Key elements of that program take place on the Gulf Coast at NASA's Michoud Assembly Facility in New Orleans East and at Stennis Space Center in Mississippi.
Those facilities support thousands of jobs, ranging from highly technical engineers to skilled tradesmen and laborers. Those industries and jobs have long been economic boons to our region.
The renewed funding averts what some had feared could be catastrophic cuts after some in the Trump administration, including Elon Musk, mused publicly about ending funding for government programs to support space flight.
Earlier proposals would have ended the program after Artemis 3, a manned mission to the moon currently planned for March 2027. But the OBBB funds the program through Artemis 4 and 5 and into the 2030s.
Getting the funding put back into the budget was largely the work of Texas Republican Sen. Ted Cruz, who argued that cutting it would put the United States at a competitive disadvantage to China.
We are, of course, grateful that the programs, especially Artemis, will be fully funded. Important parts of every Artemis mission, including the main stage rocket, are assembled at Michoud, and the program's rocket engines are tested at Stennis.
The bill's passage has come at the same time as other good news for Michoud and Stennis. After a NASA contractor filed notice with the state that it intended to lay off hundreds of workers in Louisiana when its contract ended at the end of June, the new contractor, Nova Space Solutions, announced last month that it had rehired almost all of those workers.

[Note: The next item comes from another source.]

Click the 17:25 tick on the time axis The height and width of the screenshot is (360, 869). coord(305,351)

What's more, the company went above a NASA-imposed requirement that it honor an existing deal with unionized workers at the facilities for one year and forged an additional three-year pact. The average hourly wage for United Auto Workers union members at Michoud will now be just under $40 per hour. Nova executives noted in a statement that they were both former union members, something that aided the negotiations.

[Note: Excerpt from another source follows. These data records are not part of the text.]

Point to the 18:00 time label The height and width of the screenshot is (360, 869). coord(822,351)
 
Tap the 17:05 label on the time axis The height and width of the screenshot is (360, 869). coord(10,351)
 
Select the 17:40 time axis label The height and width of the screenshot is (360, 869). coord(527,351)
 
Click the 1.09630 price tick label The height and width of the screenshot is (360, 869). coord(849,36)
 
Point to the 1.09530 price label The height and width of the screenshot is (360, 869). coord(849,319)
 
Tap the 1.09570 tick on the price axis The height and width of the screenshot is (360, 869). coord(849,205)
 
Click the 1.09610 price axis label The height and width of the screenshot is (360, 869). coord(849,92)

In addition, earlier cuts announced by Boeing were smaller than expected. The company originally said it might have to cut 400 workers across three space facilities, including Michoud, but the company ended up cutting fewer than 200.
We are heartened by these developments and what they mean, not just for America's forays into the final frontier, but for us close to home. Beyond employment and salary numbers, our region can be proud of its contribution to mankind's boldest explorations.